La historia de las 50 sombras de Grey está siendo vista por muchas personas como una historia de amor; cuando realmente contiene muchas distorsiones sobre el amor y la sexualidad.
Esta película se estrena un 14 de febrero, haciéndonos creer que es un relato de amor entre dos jóvenes, cuando la realidad es totalmente diferente; ya que, en lugar de eso, se manejan problemas psicológicos, control, violencia de género, entre otras.
Christian, inmensamente rico, se presenta como “la fantasía sexual” más interesante para las mujeres. Pero realmente es una persona gravemente dañada psicológicamente. En su pasado, a los 15 años, Christian mantuvo una relación sumisa-dominante con una amiga de su madre, que como afirma, lo dejó “perdido y con 50 sombras”.
Los problemas sexuales no son algo “sexy”, son problemas que hacen daño a quienes los sufren y también a quienes fantasean con ellos.
No confundamos el amor con el abuso.
La relación entre los dos protagonistas tiene las características de una relación violenta, caracterizada por el acoso, la intimidación y el aislamiento. Sin embargo, la novela envuelve esta relación en erotismo y la presenta también como algo “sexy”. Algo parecido ocurre con la pornografía, que suele incluir escenas que contienen agresiones físicas y donde las mujeres son dominadas.
La violencia no es “sexy”, sino violencia; incluso aunque sea una violencia “consentida”. La investigadora principal del estudio publicado en el Journal of Women’s Health advierte que “el problema viene cuando la imagen que se ofrece sobre la violencia contra la mujer refuerza su aceptación en lugar de desafiarla”, que es lo que está ocurriendo con las 50 sombras de Grey.

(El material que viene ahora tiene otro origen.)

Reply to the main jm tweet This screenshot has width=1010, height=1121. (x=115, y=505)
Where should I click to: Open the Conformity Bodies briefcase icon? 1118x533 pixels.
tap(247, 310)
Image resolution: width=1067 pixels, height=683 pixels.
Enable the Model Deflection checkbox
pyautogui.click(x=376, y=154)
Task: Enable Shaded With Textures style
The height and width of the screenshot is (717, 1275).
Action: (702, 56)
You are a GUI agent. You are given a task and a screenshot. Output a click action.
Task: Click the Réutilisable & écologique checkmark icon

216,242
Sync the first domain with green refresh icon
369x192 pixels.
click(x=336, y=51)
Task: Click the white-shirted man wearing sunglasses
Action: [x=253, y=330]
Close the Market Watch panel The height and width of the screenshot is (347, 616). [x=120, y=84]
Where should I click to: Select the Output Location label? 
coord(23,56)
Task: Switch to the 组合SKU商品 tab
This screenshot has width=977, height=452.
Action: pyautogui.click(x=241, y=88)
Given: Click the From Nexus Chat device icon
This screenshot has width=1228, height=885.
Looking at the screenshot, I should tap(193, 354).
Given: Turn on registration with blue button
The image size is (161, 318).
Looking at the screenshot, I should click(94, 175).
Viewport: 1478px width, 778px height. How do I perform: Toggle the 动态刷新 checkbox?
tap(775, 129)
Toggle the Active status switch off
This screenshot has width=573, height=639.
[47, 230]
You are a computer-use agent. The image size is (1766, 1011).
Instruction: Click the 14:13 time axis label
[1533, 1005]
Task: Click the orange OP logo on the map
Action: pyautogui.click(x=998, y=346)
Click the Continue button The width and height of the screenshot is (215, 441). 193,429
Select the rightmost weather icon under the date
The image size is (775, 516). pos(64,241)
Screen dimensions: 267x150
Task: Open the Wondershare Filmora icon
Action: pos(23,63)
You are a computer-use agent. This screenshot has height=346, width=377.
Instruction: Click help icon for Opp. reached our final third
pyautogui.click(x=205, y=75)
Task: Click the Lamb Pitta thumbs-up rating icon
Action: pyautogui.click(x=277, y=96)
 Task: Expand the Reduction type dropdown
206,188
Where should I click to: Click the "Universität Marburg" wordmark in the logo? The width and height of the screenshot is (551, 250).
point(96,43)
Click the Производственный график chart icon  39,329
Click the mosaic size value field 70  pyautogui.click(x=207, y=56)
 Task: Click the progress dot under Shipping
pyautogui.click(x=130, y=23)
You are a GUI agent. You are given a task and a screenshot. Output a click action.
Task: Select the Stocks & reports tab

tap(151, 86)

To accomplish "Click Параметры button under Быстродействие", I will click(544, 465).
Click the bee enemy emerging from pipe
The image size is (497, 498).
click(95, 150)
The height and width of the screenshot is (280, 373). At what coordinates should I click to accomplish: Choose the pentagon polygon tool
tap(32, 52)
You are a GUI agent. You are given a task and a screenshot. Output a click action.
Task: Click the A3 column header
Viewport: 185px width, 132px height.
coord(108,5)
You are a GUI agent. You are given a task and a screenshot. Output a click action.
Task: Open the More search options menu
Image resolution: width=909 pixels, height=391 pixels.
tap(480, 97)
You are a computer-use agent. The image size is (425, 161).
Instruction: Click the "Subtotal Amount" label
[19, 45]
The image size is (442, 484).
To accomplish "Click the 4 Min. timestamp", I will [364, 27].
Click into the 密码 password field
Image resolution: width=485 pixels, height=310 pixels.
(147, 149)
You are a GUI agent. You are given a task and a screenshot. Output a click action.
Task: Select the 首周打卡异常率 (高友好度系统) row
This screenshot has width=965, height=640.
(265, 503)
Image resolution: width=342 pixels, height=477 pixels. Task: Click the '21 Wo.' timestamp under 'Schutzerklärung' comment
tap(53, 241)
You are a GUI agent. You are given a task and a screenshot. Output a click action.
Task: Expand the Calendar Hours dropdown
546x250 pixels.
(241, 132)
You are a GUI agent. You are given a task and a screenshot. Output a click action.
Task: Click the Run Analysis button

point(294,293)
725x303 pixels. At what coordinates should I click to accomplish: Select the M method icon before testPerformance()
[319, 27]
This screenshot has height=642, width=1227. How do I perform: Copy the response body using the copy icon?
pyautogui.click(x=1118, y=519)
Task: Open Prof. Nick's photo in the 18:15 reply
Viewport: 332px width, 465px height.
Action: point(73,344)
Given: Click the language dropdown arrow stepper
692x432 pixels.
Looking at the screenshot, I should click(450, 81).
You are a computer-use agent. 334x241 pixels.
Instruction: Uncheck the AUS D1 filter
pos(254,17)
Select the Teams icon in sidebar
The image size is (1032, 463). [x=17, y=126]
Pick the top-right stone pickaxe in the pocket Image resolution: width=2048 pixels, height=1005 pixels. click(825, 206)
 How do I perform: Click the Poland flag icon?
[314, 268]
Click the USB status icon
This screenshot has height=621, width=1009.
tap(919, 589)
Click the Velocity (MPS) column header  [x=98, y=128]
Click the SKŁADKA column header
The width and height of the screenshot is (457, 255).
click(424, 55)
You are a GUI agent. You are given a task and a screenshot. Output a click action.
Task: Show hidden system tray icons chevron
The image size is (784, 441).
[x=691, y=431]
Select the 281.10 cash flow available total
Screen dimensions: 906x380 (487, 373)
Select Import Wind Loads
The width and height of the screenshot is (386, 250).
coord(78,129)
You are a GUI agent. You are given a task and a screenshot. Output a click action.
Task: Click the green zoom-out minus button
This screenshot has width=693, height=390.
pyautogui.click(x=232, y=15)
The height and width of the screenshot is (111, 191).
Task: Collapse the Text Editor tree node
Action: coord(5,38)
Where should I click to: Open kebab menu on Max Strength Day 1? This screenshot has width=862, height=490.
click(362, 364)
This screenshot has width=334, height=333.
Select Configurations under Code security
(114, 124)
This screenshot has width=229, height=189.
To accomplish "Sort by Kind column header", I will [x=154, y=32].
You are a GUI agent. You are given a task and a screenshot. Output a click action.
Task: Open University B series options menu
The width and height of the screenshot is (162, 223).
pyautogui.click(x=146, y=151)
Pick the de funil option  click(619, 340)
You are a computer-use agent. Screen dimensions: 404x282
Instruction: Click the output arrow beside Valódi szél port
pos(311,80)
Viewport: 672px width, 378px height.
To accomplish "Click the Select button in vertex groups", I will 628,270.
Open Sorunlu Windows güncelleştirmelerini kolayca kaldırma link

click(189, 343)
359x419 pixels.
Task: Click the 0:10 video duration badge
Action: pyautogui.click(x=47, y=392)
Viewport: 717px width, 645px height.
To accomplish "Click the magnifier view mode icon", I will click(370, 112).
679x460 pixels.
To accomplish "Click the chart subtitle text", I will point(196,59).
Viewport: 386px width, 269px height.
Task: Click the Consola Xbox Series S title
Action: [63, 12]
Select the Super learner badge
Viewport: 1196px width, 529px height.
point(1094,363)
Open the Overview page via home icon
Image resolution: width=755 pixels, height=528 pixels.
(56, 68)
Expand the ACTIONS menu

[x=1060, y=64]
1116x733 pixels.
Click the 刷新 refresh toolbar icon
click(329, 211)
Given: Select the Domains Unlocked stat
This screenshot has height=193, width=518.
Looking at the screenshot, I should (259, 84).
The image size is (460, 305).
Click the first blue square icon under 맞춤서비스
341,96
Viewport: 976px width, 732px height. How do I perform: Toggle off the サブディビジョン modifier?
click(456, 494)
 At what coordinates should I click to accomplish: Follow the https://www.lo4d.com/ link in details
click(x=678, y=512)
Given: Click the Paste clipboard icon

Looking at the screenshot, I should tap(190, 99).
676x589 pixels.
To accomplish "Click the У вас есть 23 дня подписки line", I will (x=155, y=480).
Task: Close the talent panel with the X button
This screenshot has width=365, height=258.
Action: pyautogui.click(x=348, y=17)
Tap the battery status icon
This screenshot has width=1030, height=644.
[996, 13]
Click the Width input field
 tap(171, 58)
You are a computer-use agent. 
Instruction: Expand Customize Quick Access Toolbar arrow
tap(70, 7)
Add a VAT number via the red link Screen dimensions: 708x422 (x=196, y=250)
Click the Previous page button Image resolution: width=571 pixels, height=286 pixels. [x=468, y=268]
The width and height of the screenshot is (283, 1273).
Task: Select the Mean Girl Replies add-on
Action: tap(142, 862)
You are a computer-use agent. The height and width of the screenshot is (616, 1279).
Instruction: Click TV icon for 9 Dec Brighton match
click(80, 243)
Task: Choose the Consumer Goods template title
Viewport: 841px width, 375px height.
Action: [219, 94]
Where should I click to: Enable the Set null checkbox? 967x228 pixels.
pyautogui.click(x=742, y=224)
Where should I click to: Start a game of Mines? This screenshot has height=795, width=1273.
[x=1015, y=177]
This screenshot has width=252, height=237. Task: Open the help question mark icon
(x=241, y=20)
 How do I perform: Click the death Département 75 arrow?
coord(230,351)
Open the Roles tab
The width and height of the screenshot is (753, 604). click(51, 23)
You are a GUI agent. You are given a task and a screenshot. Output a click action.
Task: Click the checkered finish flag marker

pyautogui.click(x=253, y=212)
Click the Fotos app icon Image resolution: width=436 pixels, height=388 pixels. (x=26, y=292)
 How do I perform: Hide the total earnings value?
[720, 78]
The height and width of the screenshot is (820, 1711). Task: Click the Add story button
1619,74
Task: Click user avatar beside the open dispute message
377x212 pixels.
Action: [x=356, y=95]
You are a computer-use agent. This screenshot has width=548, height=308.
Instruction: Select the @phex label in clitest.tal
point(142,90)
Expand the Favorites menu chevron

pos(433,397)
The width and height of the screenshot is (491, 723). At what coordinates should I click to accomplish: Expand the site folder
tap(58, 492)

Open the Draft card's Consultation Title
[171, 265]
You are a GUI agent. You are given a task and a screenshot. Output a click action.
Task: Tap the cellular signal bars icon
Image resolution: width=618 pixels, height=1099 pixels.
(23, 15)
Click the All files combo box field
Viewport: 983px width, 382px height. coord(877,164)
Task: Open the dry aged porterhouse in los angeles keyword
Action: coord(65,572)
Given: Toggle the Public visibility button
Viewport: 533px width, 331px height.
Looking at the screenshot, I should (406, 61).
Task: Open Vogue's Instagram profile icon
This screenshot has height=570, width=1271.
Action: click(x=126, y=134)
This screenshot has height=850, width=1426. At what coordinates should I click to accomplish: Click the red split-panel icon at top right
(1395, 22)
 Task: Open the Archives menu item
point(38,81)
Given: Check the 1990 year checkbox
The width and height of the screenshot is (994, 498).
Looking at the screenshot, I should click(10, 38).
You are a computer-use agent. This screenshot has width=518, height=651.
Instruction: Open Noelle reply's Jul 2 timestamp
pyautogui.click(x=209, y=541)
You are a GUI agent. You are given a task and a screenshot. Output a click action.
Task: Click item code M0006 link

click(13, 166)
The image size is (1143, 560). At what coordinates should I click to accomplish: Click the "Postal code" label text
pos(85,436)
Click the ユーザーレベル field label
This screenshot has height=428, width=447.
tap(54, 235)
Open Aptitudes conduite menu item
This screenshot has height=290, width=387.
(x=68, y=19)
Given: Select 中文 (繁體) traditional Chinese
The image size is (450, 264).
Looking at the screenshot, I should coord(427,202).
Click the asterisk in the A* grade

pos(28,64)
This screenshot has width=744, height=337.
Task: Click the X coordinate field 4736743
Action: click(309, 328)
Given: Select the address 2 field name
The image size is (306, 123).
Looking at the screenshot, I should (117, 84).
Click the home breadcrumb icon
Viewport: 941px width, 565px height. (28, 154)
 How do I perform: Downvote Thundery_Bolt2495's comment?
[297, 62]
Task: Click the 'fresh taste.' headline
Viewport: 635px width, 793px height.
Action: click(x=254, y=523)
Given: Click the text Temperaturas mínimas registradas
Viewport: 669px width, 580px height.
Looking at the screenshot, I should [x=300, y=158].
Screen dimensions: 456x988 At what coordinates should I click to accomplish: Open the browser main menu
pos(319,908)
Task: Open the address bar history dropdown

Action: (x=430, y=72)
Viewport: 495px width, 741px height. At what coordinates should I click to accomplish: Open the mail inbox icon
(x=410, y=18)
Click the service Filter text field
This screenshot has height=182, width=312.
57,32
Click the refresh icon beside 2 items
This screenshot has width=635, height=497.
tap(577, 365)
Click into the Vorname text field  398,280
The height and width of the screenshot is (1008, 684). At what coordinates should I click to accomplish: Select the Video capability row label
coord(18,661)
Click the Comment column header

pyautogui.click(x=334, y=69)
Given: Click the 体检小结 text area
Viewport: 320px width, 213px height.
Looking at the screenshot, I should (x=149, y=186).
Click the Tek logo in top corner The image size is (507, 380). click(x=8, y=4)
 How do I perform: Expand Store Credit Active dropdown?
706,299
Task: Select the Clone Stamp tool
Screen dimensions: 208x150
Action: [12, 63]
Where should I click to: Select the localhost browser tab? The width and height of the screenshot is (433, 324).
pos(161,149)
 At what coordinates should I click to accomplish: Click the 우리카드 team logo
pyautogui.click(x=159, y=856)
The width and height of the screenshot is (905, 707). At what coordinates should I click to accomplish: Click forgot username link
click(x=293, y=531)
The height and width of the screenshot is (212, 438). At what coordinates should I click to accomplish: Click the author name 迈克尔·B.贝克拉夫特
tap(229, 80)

Además, en dicho estudio, se encontró que aquellas chicas que habían leído la novela, comparadas con las que no la habían leído, tenían con más frecuencia conductas de riesgo para la salud como: una mayor multiplicidad de parejas y relaciones de pareja violentas. Los investigadores advierten que la novela puede influir en la aparición de esas conductas o en el refuerzo de las mismas si ya estaban presentes antes de leerla.
Por otra parte, la novela pretende mostrar que Ana siempre da su consentimiento ante las pretensiones de Christian y que, en cualquier caso, el consentimiento es secundario cuando hay un fuerte deseo, borrando así la línea roja entre el consentimiento y el acoso. El estudio antes citado afirma que el libro muestra un abuso emocional en prácticamente todas las interacciones de la pareja, incluyendo elementos de acoso e intimidación.
Ana sigue siendo una víctima, aunque tolere ese acoso. Esto debería ser más denunciable que permisible y, menos aun, objeto de fantasías sexuales para lectores.
La historia enseña a las mujeres que el dolor y la sumisión son eróticos, y a los hombres que las mujeres quieren un hombre que las controle e intimide.
El mensaje erróneo que nos da la historia es:
• Si eres atractivo, adinerado y exitoso, puedes tener un apetito sexual violento si así lo deseas y la gente debe de estar de acuerdo con ello.
• El sexo es solo placer y deberíamos poner a un lado el amor y el romance.
• Como mujer, si te quedas con un hombre el tiempo suficiente y aceptas que sea violento contigo, eventualmente te amará y cambiará.
• Como hombre puedes ser sexualmente violento con tu pareja y a ella le gustará.
Bibliografía: Información tomada de Aceprensa, Jokin de Irala, Febrero 10, 2015.